Print Recipe
5 from 1 vote

Vegan Butternut Black Bean Nachos

Prep Time15 mins
Cook Time45 mins
Total Time1 hr
Course: main dish
Cuisine: gluten free, soy free, vegan
Servings: 6 servings
Author: Gena Hamshaw

Ingredients

For the nachos:

  • 1 1/2 lbs peeled and cubed butternut squash about 5-6 cups
  • 2 tablespoons vegetable oil such as avocado or grapeseed
  • 1 teaspoon chili powder
  • 1 teaspoon ground cumin
  • 1/2 teaspoon smoked paprika
  • Dash cayenne pepper
  • 4-6 ounces tortilla chips enough to pile on a big platter; be sure your chips are certified GF for a gluten-free version
  • 1 cup vegan refried black beans for a homemade option, check out this recipe; you can also use a store-bought vegan option, such as Amy's Organic or the 365 brand from Whole Foods
  • 2/3 cooked black beans 1/2 can, drained and rinsed
  • 1 large Hass avocado pitted and chopped
  • 1 cup chunky salsa of choice
  • 1 batch vegan butternut queso below (you can also substitute your favorite vegan melty cheese)
  • Optional additions: Chopped cilantro chopped onion, lime wedges, pickled jalapeno peppers, guacamole, lime wedges

For the butternut queso:

  • 1 heaping cup peeled and cubed butternut squash
  • 1/2 cup about 2.5 ounces raw cashews, soaked for at least 2 hours and drained
  • 3 tablespoons lemon juice
  • 1/2 cup water
  • 1/4 cup nutritional yeast
  • 2 teaspoons chili powder
  • 1/2 teaspoon turmeric
  • 1/4 teaspoon smoked paprika
  • 1/2 teaspoon salt more to taste
  • Black pepper to taste

Instructions

  • Preheat your oven to 400F. Toss the 1 1/2 lbs squash with the oil, chili powder, cumin, smoked paprika, and a dash of cayenne pepper (a generous dash, if you love heat).
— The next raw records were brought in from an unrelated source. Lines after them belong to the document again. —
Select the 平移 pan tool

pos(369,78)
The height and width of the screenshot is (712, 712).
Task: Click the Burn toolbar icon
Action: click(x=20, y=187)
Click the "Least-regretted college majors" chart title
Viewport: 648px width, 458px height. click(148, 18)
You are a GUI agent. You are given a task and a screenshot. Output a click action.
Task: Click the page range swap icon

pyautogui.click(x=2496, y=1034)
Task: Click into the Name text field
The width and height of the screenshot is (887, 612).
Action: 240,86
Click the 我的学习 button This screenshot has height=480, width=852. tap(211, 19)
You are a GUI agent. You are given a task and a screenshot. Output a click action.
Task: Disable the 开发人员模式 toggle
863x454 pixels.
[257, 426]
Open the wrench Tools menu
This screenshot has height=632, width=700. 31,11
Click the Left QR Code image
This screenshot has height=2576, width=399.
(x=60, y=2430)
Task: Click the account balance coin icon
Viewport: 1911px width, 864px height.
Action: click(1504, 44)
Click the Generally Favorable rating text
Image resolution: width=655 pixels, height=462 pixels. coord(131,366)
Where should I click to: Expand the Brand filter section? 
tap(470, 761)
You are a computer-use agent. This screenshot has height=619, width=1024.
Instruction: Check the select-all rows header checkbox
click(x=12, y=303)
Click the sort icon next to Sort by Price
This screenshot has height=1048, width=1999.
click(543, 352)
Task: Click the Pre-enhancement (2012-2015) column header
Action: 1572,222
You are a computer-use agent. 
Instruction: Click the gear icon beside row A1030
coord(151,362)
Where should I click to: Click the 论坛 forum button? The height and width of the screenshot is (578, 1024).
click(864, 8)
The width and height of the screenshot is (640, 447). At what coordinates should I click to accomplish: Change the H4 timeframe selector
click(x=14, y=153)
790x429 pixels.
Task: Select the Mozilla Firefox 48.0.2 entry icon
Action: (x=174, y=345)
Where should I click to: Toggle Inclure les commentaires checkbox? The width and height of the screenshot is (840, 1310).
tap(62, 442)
Place the squash on a lined baking sheet. Roast for 35-40 minutes, or until the squash is gently caramelized.
  • While the squash roasts, make the butternut queso. Steam the reserved heaping cup of squash till tender (10-15 minutes). Place the squash, cashews, lemon, water, nutritional yeast, chili, turmeric, smoked paprika, salt, and pepper in a blender or a food process and blend till smooth. Taste the queso and adjust salt as needed, and/or add a tablespoon or two of water if it's too thick for your liking.
  • To prepare the nachos, spread half of your tortilla chips onto a big platter. Top with about half of the refried beans, black beans, roasted butternut squash, avocado, salsa, and queso sauce. Pile the remaining tortilla chips on top and repeat with the remaining toppings and as much additional queso as you like. Top the dish with chopped cilantro and/or any other additions you love. Serve!

Notes

The squash can be roasted up to two days in advance of making the nachos. The butternut queso can be prepared up to three days in advance. It makes about 2 cups and will keep for up to 5 days in an airtight container in the fridge.